» **Source records**:
§
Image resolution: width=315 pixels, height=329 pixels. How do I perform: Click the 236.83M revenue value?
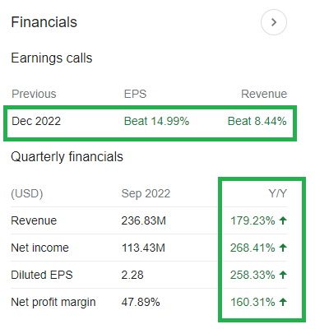tap(144, 220)
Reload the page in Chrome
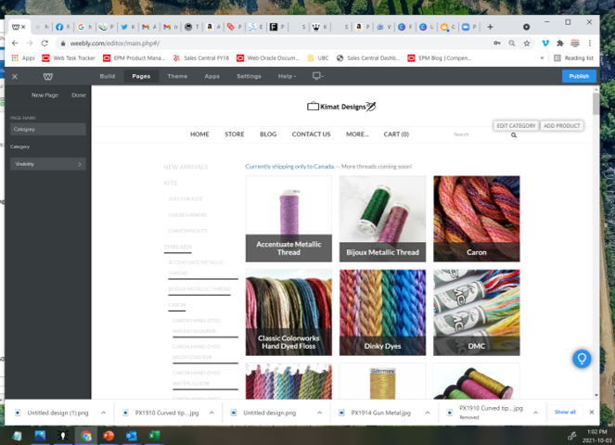The height and width of the screenshot is (445, 615). (x=45, y=43)
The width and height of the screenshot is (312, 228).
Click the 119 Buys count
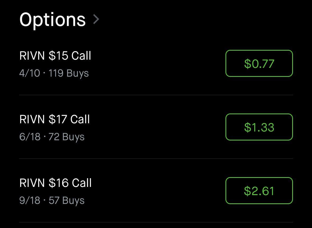[x=69, y=73]
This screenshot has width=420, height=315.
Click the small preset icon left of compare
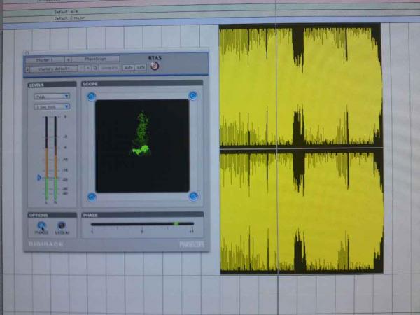(95, 68)
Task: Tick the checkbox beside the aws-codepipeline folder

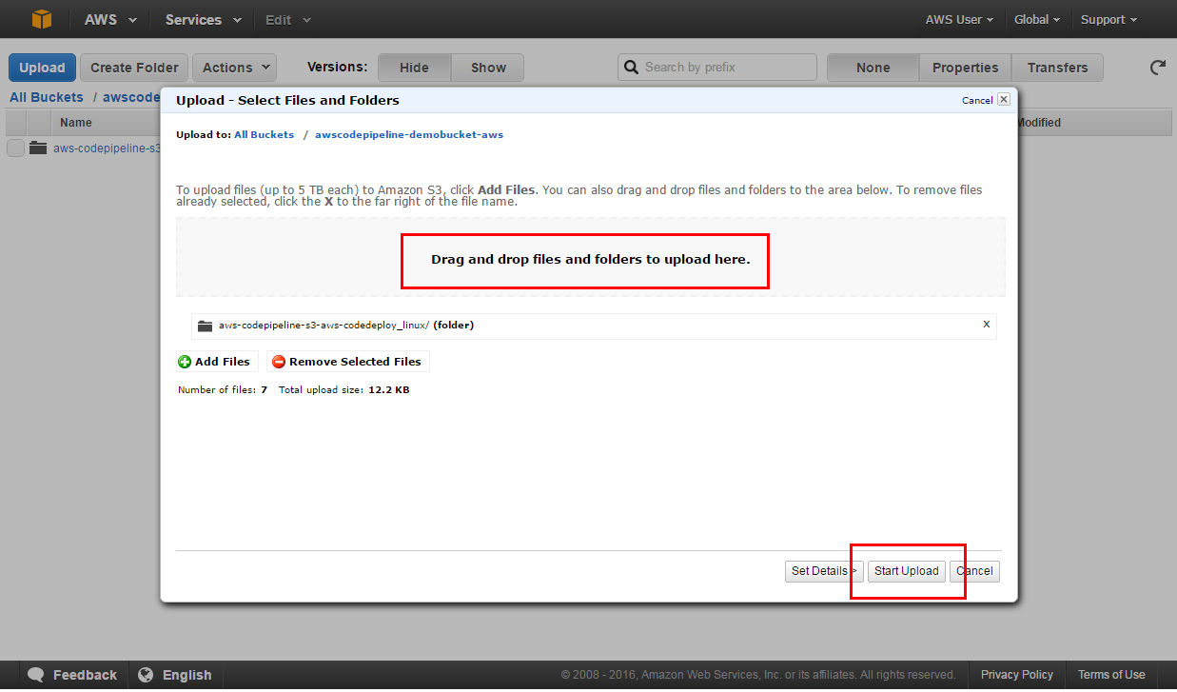Action: click(15, 148)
§
» **EXERCISE INSTRUCTIONS**:
Write the entries out in full and exactly, omitting every picture.

» **EXERCISE RESULT**:
Image resolution: width=315 pixels, height=329 pixels. How do I perform: Click the 236.83M revenue value?
tap(144, 220)
Reload the page in Chrome
The height and width of the screenshot is (445, 615). (x=45, y=43)
The width and height of the screenshot is (312, 228).
Click the 119 Buys count
[x=69, y=73]
This screenshot has width=420, height=315.
Click the small preset icon left of compare
(95, 68)
Task: Tick the checkbox beside the aws-codepipeline folder

Action: click(15, 148)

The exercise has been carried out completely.